• _Assigned task_:
Copy the data as given. No line may be skipped.

Working data Start Marker

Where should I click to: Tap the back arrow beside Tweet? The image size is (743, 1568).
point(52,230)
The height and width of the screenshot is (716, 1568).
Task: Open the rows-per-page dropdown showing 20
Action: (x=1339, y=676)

Working data End Marker

• _Answer to the exercise_:
Where should I click to: Tap the back arrow beside Tweet? The image size is (743, 1568).
point(52,230)
The height and width of the screenshot is (716, 1568).
Task: Open the rows-per-page dropdown showing 20
Action: (x=1339, y=676)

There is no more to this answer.